CINCINNATI — Roto-Rooter surveyed its field technicians throughout North America to find the strangest items recovered from pipes, toilets and trenches in 2005. The result was a laundry list of items ranging from live animals to precious valuables. Of those items, five in particular rose to the top of the unusual list.
To a plumber it's all in a day's work but to ordinary folks the list of the top five offers a fascinating look into what a service technician sees from day to day, the company said.
- An explosive situation in Vicksburg, Miss. A Roto-Rooter crew excavating a residential sewer main dug up a live Civil War cannon shell. It was believed to be leftover from Gen. Ulysses S. Grant's 1863 siege of Vicksburg. An Army Ordnance disposal team later removed it.
- Only eight lives left now. In Greensboro, N.C., Bruce Shockley and his crew rescued a cat from a storm sewer. "Angel" jumped from her elderly owner's arms into the sewer. She became disoriented and couldn't get out. Angel spent 24 hours underground before the crew excavated through earth and concrete to rescue her.
- Rescuing a team of GI Joes. A Bloomington, Ill., 3-year-old decided to train his GI Joe in deep-water rescue techniques. When he didn't come back, the boy sent a few more after it. When they failed to return, he dispatched a fleet of Matchbox cars. Needless to say the GI Joes weren't exactly Navy SEAL material. Roto-Rooter plumber Michael Woggon recovered 15 toys from the drainpipe.
- Smuggler's blues. Hamilton, Ontario, Canada, police called Roto-Rooter to recover a large stash of drugs and cash that a suspect flushed down a toilet just as the cops came in the front door. It took plumber John Dekker only minutes to recover all the evidence.
- Drinking problem? What drinking problem?
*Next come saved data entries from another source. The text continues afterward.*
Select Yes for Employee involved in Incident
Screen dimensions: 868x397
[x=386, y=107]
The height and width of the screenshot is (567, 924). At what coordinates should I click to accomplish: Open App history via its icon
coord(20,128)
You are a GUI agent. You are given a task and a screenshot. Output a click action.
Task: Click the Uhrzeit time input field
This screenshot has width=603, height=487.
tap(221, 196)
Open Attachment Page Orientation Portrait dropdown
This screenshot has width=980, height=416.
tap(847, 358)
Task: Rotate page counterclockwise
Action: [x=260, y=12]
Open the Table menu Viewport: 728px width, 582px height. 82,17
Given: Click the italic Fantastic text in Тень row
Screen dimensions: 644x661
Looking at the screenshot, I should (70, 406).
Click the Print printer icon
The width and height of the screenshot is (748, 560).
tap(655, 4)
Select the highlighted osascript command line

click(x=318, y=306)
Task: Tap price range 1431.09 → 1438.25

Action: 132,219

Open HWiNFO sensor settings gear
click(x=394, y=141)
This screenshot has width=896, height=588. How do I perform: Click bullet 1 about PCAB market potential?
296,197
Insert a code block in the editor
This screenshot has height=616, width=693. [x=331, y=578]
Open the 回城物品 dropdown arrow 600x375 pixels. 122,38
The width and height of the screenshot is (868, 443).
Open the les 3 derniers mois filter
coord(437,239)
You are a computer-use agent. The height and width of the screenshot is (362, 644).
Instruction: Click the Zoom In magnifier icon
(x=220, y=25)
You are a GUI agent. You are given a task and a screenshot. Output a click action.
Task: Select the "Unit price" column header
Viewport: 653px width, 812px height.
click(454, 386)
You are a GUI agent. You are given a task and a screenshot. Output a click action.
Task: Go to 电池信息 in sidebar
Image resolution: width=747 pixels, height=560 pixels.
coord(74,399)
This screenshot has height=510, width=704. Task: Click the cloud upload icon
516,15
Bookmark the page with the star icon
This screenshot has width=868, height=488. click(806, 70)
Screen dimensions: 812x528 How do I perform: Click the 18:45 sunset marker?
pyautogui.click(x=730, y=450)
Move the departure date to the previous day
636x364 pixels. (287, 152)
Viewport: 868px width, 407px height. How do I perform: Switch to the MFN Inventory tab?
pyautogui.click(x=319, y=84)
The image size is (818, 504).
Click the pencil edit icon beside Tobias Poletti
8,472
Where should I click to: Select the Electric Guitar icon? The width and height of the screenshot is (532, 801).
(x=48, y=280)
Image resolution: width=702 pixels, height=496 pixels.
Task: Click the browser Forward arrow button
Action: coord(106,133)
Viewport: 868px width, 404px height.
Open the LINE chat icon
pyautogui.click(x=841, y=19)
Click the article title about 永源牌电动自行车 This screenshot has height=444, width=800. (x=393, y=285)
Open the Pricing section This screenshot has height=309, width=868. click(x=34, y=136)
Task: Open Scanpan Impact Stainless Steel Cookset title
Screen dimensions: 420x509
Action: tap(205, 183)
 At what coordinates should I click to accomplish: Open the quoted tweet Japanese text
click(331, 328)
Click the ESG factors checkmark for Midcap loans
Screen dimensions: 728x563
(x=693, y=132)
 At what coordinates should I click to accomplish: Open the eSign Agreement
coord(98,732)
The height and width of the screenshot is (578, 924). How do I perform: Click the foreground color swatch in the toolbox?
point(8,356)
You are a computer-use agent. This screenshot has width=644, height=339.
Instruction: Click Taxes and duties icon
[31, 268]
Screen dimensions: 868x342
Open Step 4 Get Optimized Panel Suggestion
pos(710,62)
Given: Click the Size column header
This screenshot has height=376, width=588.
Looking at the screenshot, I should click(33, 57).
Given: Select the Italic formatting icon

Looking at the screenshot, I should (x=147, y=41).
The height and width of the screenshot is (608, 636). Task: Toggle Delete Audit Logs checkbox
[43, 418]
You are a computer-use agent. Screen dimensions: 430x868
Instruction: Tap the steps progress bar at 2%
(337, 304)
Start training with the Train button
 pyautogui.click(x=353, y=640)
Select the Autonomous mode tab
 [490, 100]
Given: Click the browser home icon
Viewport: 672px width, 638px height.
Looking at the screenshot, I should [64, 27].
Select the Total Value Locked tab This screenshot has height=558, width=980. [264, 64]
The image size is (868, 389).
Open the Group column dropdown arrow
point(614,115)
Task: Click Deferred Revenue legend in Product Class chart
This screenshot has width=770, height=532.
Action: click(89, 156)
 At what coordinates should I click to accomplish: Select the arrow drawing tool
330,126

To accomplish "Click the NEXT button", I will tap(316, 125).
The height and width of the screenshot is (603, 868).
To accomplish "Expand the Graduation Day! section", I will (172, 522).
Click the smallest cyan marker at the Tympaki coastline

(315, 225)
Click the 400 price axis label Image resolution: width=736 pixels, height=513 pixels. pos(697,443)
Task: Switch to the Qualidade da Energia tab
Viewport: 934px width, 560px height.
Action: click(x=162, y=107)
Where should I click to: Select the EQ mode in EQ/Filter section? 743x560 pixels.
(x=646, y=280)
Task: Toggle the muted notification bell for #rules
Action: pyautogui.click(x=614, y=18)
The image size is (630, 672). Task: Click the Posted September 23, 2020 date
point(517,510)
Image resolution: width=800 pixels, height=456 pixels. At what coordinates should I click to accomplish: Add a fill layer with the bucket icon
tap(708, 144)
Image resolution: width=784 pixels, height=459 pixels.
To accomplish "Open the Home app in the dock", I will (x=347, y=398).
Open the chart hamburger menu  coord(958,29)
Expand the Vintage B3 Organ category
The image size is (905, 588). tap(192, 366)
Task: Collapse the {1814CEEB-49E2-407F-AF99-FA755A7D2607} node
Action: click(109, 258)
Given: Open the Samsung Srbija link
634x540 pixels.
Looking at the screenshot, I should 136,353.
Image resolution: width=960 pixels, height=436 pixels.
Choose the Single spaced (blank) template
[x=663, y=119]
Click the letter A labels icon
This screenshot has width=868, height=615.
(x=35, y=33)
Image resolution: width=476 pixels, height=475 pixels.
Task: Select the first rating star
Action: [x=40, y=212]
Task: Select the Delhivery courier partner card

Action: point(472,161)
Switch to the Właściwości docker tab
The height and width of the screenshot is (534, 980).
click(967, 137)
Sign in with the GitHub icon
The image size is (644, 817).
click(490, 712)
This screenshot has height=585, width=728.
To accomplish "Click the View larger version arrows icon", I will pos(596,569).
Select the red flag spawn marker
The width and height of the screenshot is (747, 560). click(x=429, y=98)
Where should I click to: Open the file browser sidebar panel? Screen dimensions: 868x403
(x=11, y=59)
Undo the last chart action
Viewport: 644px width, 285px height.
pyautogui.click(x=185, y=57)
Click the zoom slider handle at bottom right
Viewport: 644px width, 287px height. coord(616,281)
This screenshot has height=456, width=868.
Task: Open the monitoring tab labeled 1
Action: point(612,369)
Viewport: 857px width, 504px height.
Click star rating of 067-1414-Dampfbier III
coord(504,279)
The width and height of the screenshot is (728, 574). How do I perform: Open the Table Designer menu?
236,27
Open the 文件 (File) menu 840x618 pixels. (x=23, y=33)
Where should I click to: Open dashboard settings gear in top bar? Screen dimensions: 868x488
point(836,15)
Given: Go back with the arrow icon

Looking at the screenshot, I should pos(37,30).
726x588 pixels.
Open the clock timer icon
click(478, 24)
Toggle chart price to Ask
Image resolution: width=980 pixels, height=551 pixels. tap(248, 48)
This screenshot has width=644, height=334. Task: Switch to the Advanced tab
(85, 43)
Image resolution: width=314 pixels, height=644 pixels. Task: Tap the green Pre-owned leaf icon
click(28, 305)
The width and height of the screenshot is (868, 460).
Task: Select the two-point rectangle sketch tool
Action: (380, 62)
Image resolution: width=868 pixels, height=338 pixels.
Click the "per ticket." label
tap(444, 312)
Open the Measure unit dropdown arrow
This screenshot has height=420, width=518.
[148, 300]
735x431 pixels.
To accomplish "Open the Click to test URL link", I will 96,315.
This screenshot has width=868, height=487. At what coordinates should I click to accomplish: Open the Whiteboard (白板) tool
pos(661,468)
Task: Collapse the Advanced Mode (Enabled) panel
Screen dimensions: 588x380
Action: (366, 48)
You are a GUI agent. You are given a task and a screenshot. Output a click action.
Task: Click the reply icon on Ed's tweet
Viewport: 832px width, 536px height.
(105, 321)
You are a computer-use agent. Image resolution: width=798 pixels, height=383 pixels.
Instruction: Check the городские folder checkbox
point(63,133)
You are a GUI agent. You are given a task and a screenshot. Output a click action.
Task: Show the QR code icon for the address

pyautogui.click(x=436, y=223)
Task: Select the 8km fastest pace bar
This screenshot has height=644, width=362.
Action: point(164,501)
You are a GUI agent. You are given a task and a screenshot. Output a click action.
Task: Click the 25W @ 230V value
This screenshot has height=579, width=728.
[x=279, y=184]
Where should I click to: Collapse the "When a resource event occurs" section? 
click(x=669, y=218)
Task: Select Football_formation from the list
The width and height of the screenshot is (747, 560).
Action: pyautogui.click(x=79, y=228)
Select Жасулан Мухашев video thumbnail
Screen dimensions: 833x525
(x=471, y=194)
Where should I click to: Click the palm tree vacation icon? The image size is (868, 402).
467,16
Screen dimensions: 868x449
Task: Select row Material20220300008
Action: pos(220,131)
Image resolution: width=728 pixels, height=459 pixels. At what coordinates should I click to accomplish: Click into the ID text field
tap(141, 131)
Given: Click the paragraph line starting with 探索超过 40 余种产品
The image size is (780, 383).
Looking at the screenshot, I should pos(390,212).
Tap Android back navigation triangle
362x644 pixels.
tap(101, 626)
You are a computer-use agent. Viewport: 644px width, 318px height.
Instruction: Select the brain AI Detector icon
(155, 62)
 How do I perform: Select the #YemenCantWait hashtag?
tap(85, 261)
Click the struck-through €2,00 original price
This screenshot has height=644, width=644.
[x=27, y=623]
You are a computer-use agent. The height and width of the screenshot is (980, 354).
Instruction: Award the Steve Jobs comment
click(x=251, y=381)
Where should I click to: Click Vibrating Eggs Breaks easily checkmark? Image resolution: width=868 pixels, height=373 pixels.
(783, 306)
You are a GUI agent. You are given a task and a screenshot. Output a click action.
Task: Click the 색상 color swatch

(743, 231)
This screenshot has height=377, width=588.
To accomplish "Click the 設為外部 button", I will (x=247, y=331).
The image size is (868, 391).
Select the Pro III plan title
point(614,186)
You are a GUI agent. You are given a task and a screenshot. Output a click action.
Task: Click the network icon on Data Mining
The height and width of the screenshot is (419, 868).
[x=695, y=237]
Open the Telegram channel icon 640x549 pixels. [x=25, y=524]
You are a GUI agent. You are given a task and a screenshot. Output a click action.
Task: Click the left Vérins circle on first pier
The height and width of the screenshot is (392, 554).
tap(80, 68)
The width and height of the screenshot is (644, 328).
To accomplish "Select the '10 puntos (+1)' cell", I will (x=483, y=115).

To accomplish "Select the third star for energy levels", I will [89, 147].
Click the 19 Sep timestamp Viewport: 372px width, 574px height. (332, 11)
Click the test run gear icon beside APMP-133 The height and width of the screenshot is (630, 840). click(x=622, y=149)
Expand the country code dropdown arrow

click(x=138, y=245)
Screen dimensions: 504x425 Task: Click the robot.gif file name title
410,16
In Sacramento, Calif., Roto-Rooter's Brek Ritzema and Scott Chapman were called to a business with a backed-up sewer main. Toilets and sinks were overflowing so the plumbers went to work on the clog. Finally, their equipment started pulling out myriad empty miniature liquor bottles — the kind served on airlines. An employee was apparently in the habit of drinking on the job and flushing the evidence.